- **PASSAGE SHOWN**:
== Segment start ==
There is a region of your DNA that provides the instructions for making alpha syncuclein. That region of DNA is called SNCA. And there are several genetic variations (or mutations) inside of SNCA that are associated with an increased risk of developing Parkinson’s.
A53T is the name of one of those genetic variations.
As you can see in the image below, A53T lies in the red (Amphipathic) region of SNCA along with several other genetic variants, such as A30P and E46K:
The researchers found that aged mice carrying this A53T genetic variation improved in their locomotor activities after treatment with low dose aspirin.
Has aspirin ever been associated with Parkinson’s before?
Recently there has been a manuscript released on BioRxiv that reports a study which found a potential association between Parkinson’s and aspirin:
Title: The Parkinson’s Phenome: Traits Associated with Parkinson’s Disease in a Large and Deeply Phenotyped Cohort
Authors: Heilbron K, Noyce A, Fontanillas P, Alipanahi B, The 23andMe Research Team, Nalls M, Cannon P
Journal: bioRxiv preprint first posted online 28th February, 2018
PMID: N/A (This article is OPEN ACCESS if you would like to read it)
== Segment end ==
- **DATA EXCERPT**:
== Segment start ==
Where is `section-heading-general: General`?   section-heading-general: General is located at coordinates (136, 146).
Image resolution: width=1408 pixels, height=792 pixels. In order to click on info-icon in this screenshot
== Segment end ==
- **PARTS OF THE EXERCISE**:
1. In the passage on Parkinson's and aspirin, what improved in aged mice carrying the A53T variation after treatment with low dose aspirin?
2. Translate this sentence from the passage on Parkinson's and aspirin into Spanish: "The researchers found that aged mice carrying this A53T genetic variation improved in their locomotor activities after treatment with low dose aspirin."

- **RESPONSES TO THE TASKS**:
1. Their locomotor activities improved.

2. Los investigadores descubrieron que los ratones de edad avanzada portadores de esta variación genética A53T mejoraron en sus actividades locomotoras tras el tratamiento con dosis bajas de aspirina.